┌─ 제공 자료

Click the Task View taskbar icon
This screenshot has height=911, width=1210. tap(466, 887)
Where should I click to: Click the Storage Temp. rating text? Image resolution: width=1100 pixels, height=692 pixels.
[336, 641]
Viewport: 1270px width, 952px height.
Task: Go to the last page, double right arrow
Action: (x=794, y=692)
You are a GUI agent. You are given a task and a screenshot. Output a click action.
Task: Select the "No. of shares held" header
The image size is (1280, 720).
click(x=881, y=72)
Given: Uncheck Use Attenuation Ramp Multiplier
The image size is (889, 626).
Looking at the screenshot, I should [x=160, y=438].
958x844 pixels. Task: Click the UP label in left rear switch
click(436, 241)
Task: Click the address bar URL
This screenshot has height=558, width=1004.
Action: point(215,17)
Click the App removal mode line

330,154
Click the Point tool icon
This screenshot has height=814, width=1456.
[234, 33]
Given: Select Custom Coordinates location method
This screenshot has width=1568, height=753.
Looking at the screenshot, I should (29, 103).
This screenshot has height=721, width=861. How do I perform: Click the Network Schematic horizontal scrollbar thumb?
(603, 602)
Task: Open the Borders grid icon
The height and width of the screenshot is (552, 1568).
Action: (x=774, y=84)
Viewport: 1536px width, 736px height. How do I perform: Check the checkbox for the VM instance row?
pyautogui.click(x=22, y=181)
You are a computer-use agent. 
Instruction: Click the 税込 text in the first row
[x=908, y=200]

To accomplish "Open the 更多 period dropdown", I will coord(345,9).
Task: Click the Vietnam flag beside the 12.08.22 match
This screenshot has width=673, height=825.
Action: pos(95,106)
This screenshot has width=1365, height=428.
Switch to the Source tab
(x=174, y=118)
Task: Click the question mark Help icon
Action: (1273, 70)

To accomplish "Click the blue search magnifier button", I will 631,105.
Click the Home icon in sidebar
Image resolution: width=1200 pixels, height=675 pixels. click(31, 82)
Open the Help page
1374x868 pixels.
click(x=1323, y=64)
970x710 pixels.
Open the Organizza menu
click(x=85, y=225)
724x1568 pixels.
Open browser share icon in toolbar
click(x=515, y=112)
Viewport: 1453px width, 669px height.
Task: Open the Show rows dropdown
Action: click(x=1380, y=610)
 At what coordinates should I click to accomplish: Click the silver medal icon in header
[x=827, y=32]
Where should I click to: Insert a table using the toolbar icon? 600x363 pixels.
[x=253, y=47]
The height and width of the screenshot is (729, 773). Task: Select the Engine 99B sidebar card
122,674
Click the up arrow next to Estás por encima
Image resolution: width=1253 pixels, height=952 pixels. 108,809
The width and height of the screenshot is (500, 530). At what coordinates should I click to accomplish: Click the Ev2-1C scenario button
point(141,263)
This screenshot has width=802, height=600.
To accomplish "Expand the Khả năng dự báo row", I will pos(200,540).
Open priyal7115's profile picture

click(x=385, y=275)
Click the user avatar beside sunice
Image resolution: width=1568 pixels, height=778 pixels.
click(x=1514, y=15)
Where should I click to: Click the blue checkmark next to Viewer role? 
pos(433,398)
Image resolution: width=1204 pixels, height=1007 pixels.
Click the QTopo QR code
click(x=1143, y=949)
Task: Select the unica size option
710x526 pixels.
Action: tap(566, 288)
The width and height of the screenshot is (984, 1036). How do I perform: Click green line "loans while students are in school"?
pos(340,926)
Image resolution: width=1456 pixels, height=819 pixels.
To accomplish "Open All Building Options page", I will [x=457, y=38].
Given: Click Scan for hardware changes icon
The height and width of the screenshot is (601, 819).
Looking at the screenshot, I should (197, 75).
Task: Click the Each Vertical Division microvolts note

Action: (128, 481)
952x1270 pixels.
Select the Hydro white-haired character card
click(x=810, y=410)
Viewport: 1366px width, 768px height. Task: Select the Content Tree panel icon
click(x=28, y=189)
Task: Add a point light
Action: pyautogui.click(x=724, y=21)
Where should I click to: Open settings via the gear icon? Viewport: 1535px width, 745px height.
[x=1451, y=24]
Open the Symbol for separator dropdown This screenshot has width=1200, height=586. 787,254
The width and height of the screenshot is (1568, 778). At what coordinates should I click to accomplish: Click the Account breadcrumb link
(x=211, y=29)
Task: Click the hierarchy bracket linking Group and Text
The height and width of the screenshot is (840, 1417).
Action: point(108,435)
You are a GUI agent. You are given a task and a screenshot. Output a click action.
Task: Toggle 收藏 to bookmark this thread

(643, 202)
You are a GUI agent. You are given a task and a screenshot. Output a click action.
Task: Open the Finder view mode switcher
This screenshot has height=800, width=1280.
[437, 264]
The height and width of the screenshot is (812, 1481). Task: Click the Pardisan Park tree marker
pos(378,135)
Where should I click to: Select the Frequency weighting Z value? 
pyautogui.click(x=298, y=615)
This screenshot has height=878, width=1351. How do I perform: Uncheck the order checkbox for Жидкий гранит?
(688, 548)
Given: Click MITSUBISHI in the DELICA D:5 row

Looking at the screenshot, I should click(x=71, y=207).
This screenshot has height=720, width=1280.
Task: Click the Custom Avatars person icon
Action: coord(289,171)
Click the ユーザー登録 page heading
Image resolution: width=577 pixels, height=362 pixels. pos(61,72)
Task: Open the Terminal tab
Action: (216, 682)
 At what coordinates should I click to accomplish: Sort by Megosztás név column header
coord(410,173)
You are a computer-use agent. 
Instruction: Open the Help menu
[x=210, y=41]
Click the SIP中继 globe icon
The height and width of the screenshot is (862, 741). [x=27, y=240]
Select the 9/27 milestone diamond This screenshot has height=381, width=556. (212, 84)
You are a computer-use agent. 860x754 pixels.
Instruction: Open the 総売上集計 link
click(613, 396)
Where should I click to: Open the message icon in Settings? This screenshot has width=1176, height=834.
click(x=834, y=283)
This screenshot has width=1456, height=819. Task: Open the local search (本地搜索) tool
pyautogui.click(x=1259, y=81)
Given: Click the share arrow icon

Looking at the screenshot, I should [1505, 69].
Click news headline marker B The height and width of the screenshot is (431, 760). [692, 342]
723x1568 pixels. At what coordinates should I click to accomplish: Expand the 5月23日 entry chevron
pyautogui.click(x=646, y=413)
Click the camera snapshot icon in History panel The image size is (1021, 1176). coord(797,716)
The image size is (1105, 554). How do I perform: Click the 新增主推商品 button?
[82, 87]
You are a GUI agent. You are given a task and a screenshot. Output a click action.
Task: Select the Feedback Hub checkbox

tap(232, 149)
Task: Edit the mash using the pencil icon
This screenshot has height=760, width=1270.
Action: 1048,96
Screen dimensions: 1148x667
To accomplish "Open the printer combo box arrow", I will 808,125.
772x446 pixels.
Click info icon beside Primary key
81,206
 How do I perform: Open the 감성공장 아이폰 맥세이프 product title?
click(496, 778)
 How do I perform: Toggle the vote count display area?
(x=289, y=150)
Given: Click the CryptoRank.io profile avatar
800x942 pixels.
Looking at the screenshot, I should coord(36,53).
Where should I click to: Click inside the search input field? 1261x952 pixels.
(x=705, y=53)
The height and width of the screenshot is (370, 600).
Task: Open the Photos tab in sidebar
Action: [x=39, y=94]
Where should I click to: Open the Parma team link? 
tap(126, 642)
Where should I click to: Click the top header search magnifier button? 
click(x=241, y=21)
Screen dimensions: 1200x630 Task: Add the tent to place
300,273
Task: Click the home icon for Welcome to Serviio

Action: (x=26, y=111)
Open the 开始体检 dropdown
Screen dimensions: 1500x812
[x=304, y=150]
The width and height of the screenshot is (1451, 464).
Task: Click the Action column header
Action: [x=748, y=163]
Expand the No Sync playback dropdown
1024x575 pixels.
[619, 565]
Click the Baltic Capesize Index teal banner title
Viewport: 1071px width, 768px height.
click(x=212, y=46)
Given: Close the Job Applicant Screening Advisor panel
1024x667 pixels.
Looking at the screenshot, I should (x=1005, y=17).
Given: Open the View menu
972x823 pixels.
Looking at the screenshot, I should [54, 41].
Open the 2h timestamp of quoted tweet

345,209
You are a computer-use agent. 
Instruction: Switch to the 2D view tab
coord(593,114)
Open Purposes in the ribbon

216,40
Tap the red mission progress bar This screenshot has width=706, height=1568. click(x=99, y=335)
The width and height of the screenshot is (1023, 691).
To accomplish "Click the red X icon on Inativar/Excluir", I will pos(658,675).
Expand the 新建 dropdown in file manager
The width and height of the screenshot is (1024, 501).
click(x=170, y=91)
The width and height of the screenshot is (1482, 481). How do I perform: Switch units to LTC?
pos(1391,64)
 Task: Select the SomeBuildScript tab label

└─

* [요청 내용]
"Task: Select the unica size option" 문구가 들어 있는 줄로 시작해 "[x=1451, y=24]" 문구가 들어 있는 줄로 끝나는 부분을 다시 쓰세요. "pixels" 표현을 "px" 표현으로 바꾸고 나머지는 그대로 두세요.

* [결과]
Task: Select the unica size option
710x526 px.
Action: tap(566, 288)
The width and height of the screenshot is (984, 1036). How do I perform: Click green line "loans while students are in school"?
pos(340,926)
Image resolution: width=1456 px, height=819 px.
To accomplish "Open All Building Options page", I will [x=457, y=38].
Given: Click Scan for hardware changes icon
The height and width of the screenshot is (601, 819).
Looking at the screenshot, I should (197, 75).
Task: Click the Each Vertical Division microvolts note

Action: (128, 481)
952x1270 px.
Select the Hydro white-haired character card
click(x=810, y=410)
Viewport: 1366px width, 768px height. Task: Select the Content Tree panel icon
click(x=28, y=189)
Task: Add a point light
Action: pyautogui.click(x=724, y=21)
Where should I click to: Open settings via the gear icon? Viewport: 1535px width, 745px height.
[x=1451, y=24]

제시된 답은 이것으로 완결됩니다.